Brief History of NPDES Program
The National Pollutant Discharge Elimination System (NPDES) originally began as part of the 1972 Clean Water Act. The U.S. Environmental Protection Agency (USEPA) initially targeted point-source pollution (industrial plants, sewage plants) with sampling, monitoring, water treatment, improved material handling, better manufacturing technology, etc. This portion of the NPDES program has been very effective at improving water quality for lakes and streams in urban areas. However, as more data was gathered, it was learned that most pollution comes from nonpoint sources where it is difficult to identify the source and responsible party. Nonpoint pollution sources include: soil erosion, aerially-deposited particles, roadside trash, leaves and sticks, automotive fluids from leaking vehicles, products of incomplete combustion, food processing wastes, and transportation spills of chemicals and other pollutants. The Clean Water Act was amended in 1987 to include provisions for reducing nonpoint pollution sources. The NPDES permit system is managed by the Tennessee Department of Environment and Conservation (TDEC), with federal oversight maintained by USEPA.

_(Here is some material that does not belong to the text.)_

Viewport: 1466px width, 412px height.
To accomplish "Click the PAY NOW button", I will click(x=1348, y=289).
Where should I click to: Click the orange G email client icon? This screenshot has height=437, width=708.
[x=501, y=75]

The Storm Water Phase I Rule (1990) requires that large and medium-sized cities/counties must obtain a NPDES permit for municipal separate storm sewer systems (MS4s). These NPDES permits are renewable for a period of 5 years. A stormwater management program must be developed to reduce stormwater pollution, with several elements for which demonstrable progress must be achieved each year. The original NPDES permit
for the City of Knoxville was approved on July 1, 1996 by TDEC for a period of 5 years. It is currently in the process of being reissued by TDEC.
Example of NPDES Activities
NPDES activities are reported annually to TDEC as required by the NPDES permit. NPDES activities are grouped into the following five programs:
Residential and Commercial
Illicit Discharges and Improper Disposal
Industrial and Related Facilities
Construction Site Runoff
The Stormwater Engineering Division maintains stormwater monitoring stations in the following watersheds: First Creek, Second Creek, Loves Creek, and two on Fourth Creek. The locations are shown in the NPDES Annual Reports that are submitted to TDEC. In addition to continuous wet-weather sampling at five locations, dry-weather samples are obtained and tested periodically at other locations in order to locate illegal discharges.

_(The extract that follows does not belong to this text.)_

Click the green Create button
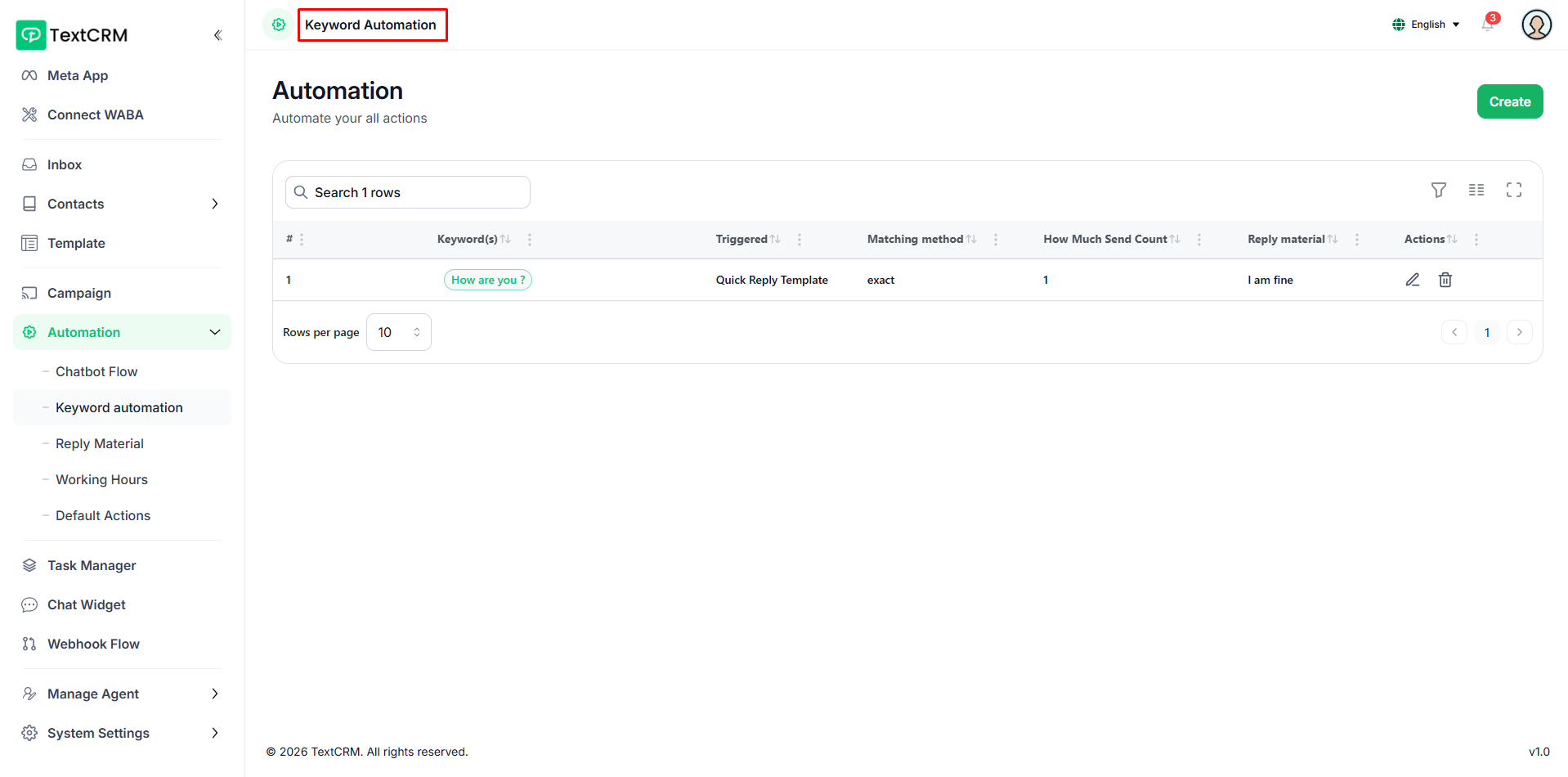The height and width of the screenshot is (777, 1568). click(x=1509, y=101)
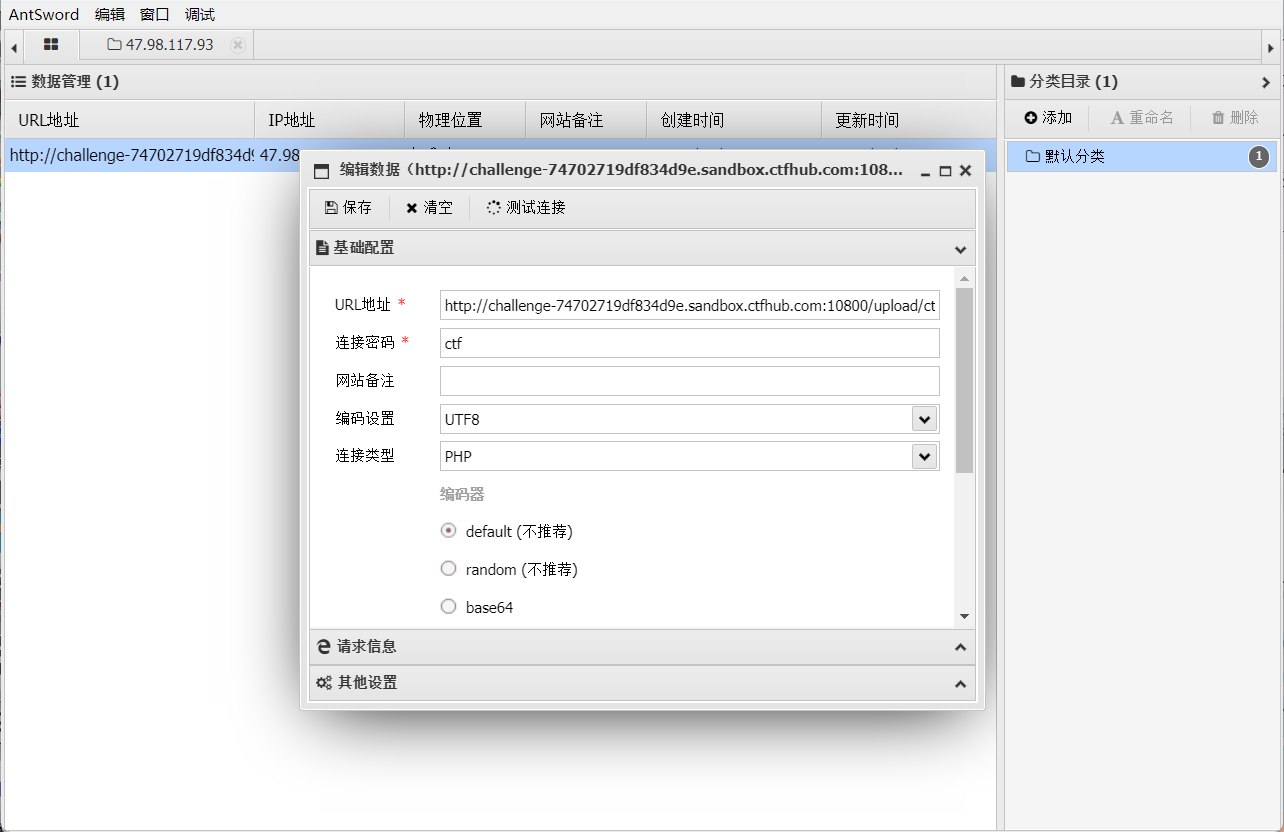Click Test Connection (测试连接) button
Screen dimensions: 1284x832
point(526,208)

See the Knoxville BMP Manual
for a more thorough discussion of stormwater pollution and best management practices (BMPs). The BMP Manual contains an overview of stormwater pollution in Chapters 2 through 4, along with detailed BMP descriptions and applications. In addition, Chapter 8 contains many other weblinks to state and federal agencies of concern to stormwater drainage and stormwater quality designers.

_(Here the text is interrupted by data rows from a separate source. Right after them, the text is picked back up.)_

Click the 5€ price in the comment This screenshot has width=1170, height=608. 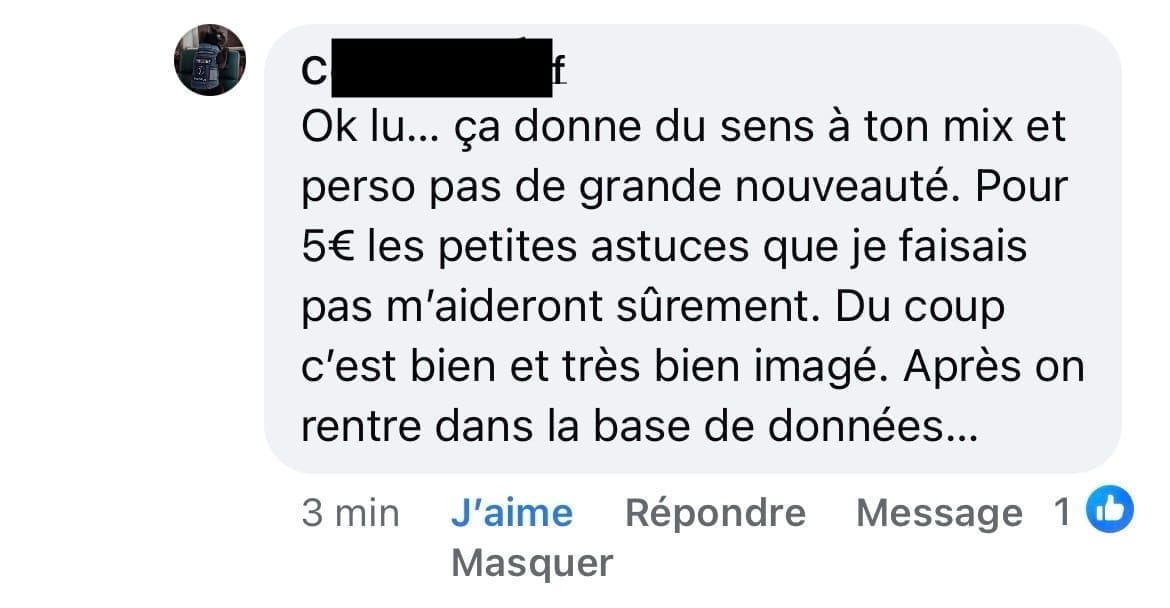[x=328, y=247]
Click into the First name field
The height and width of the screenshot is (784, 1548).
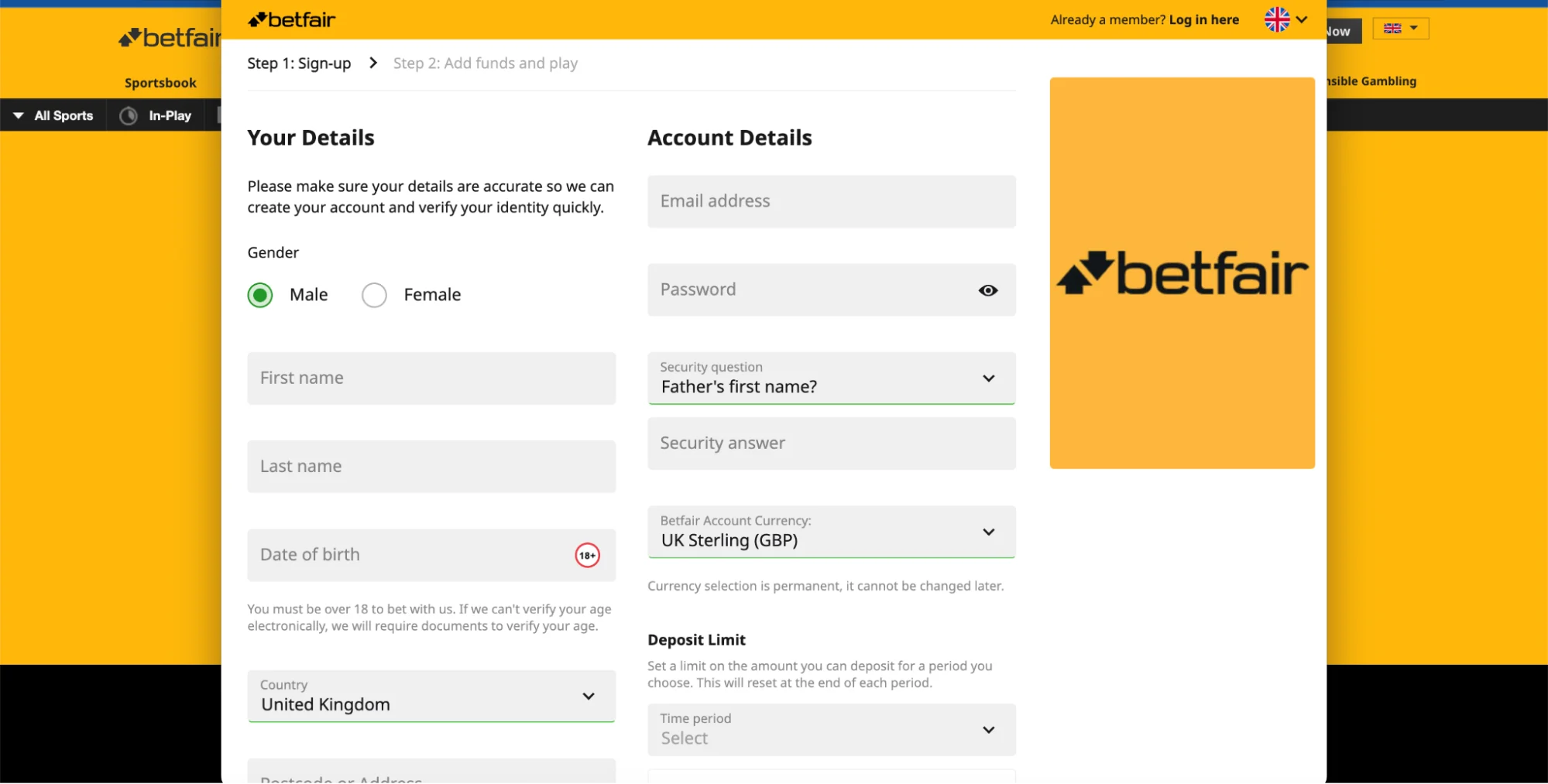tap(431, 378)

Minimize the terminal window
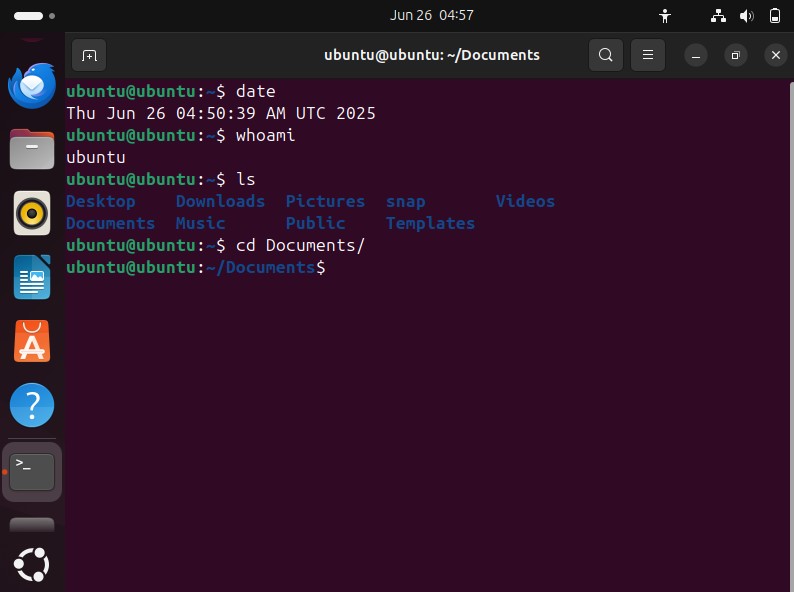[696, 55]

The Stormwater Engineering Division investigates illegal discharges into the stormwater drainage systems and natural streams; call the Water Quality Hotline (215-4147; anonymous calls are accepted) to report spills and leaks during business hours. Emergency calls are typically handled by calling 911 for the City of Knoxville emergency hazmat team.
NPDES Links from the U.S. Environmental Protection Agency
Tennessee Department of Conservation (TDEC)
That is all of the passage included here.